Task set —
- A) Quote the passage of the post on the pocket statistical tool word for word, starting at "- Gambling: is" and stopping after "searched by police?".
- B) Extend the post on the pocket statistical tool, picking up right after its last sentence.

Extracted text —
------------------------------------

We are living in a complex world and it is often not easy to distinguish “alternative facts” from the truth. In this post, I am giving you the statistical analog of a Swiss army knife that you could use with minimal effort to sort out false claims even on the back of an envelope (sometimes you might need a pocket calculator which should be no problem in the age of ubiquitous smartphones). The post is inspired by the excellent book “A Universal ‘Pocket’ Statistical Tool – Based on the Pearson Chi-Square Goodness of Fit Test” by Dr. Frederick Ruland.

The big idea behind the method is to find out whether something is actually the case due to some underlying effect – or just due to pure chance. Relevant questions like the following can be answered:

- Gambling: is that die fair or loaded?
- Business: is there an unusually large proportion of men in management positions?
- Politics: is there an unusually large proportion of Afro-Americans stopped and searched by police?
- Education: are there unusually large discrepancies in the scoring of essays between two teachers?
- Production: are the box weights unusually different from the target goal?

------------------------------------

Data supplied —

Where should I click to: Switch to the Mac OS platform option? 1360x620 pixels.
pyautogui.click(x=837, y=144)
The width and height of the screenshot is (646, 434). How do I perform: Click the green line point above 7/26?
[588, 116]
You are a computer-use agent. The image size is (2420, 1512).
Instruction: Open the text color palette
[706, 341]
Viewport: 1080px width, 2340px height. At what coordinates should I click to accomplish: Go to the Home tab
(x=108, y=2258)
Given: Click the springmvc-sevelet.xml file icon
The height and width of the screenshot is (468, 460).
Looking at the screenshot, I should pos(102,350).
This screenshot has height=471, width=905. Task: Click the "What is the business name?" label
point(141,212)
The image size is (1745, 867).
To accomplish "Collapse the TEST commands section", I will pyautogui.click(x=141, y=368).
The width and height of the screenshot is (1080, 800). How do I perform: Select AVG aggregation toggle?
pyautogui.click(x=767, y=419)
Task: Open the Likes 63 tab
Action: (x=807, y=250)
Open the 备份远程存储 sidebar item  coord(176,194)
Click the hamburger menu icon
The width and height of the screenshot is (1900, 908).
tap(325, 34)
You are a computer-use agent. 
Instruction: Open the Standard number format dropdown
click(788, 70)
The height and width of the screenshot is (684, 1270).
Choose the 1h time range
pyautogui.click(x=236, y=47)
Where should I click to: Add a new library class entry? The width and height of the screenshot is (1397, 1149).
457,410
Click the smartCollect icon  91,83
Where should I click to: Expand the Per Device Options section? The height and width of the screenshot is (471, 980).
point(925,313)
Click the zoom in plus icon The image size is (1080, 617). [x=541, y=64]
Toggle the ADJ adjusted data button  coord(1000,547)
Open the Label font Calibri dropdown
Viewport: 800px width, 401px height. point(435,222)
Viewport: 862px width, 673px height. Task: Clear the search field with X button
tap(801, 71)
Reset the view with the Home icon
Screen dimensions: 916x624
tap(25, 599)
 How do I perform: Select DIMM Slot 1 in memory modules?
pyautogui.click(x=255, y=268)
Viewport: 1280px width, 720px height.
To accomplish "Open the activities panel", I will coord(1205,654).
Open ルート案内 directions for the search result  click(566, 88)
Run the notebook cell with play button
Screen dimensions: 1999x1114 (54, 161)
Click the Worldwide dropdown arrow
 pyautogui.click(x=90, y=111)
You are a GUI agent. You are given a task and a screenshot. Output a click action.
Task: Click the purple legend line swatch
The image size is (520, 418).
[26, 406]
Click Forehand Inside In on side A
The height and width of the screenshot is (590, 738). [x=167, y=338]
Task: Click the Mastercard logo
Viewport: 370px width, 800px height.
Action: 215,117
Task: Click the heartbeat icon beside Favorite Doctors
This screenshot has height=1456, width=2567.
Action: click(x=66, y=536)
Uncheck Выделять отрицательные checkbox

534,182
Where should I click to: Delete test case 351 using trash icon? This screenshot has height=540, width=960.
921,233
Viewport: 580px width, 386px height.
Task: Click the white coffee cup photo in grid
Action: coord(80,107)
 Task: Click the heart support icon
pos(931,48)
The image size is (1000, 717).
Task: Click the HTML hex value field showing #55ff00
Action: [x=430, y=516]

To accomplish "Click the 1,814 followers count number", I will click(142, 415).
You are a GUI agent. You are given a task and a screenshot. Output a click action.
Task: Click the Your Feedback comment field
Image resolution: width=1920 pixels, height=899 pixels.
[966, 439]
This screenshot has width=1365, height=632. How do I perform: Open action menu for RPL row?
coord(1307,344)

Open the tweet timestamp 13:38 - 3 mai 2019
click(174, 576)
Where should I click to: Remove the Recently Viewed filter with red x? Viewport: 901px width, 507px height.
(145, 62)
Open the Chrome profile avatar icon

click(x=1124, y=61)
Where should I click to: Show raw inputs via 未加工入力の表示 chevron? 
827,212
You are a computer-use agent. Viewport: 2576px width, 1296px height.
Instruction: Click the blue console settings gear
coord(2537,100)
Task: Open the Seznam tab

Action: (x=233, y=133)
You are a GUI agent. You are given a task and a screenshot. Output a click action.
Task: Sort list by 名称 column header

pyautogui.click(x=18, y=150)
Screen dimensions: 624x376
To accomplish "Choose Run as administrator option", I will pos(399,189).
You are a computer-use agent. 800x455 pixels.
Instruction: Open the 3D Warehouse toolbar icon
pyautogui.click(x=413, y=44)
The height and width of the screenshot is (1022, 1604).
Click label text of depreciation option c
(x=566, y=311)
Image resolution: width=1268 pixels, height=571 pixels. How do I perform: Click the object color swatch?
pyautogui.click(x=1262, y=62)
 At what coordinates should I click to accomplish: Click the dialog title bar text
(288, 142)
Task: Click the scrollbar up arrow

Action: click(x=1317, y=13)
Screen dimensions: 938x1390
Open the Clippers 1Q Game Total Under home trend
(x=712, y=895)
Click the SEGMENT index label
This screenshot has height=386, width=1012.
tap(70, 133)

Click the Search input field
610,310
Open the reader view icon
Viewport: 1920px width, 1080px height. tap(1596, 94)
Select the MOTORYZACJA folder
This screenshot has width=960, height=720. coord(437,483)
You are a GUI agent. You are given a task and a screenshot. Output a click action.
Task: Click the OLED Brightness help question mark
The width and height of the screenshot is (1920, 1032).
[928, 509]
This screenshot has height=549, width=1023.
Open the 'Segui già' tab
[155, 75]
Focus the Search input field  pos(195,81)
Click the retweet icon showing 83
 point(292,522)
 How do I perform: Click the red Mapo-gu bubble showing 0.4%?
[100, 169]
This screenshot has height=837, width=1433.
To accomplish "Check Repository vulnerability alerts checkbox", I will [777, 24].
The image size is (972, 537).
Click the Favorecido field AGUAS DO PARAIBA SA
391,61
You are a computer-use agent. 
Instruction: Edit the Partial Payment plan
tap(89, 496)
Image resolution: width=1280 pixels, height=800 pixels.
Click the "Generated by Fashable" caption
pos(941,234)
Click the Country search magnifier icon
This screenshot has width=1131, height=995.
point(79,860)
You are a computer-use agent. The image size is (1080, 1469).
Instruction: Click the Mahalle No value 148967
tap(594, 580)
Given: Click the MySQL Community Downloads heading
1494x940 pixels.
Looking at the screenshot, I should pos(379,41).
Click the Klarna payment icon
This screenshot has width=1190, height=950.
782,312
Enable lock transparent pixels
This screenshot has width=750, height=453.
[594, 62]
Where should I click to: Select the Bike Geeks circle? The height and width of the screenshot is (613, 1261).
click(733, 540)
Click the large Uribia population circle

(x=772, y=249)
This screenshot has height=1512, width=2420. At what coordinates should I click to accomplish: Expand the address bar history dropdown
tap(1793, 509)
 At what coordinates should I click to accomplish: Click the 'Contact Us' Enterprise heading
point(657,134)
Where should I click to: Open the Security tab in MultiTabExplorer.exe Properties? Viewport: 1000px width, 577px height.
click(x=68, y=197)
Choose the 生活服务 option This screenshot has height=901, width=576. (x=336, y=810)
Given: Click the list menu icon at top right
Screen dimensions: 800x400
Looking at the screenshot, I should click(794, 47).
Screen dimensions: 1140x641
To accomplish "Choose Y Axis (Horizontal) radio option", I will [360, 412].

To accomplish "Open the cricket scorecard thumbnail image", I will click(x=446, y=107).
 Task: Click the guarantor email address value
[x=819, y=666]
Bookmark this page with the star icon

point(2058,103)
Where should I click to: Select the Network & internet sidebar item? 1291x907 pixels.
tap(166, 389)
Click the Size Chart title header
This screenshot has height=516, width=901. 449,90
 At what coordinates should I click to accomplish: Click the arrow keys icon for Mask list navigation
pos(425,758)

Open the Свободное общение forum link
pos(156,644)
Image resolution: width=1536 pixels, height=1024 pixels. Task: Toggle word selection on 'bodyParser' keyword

------------------------------------

Answers —
- A)
- Gambling: is that die fair or loaded?
- Business: is there an unusually large proportion of men in management positions?
- Politics: is there an unusually large proportion of Afro-Americans stopped and searched by police?

- B)
You may have noticed that the word “unusually” is used unusually often (no pun intended). With “unusual” we mean something happening with a probability of only 5% or less (for details again see From Coin Tosses to p-Hacking: Make Statistics Significant Again!).

To achieve this a very simple calculation is done:

- Square the difference of the observed value of one group with what would be the expected value of that group.
- Divide by the expected value of that group.
- Square the difference of the observed value of the other group with what would be the expected value of that group.
- Divide by the expected value of that group.
- Add both values.
- If the result is smaller than 3.84 the probability of the observed result happening just by chance is below 5% -> we are on to something!

In the mentioned blog post we had the example of a coin being tossed ten times and showing nine times heads (and only one time tails). Let us repeat the calculation here:

- Observed number of heads = 9
- Expected number of heads = 5
- Observed number of tails = 1
- Expected number of tails = 5

Let us use R as a calculator:

(((9 - 5)^2) / 5) + (((1 - 5)^2) / 5) ## [1] 6.4

Because the result 6.4 is bigger than 3.84 we can say that the coin is unfair!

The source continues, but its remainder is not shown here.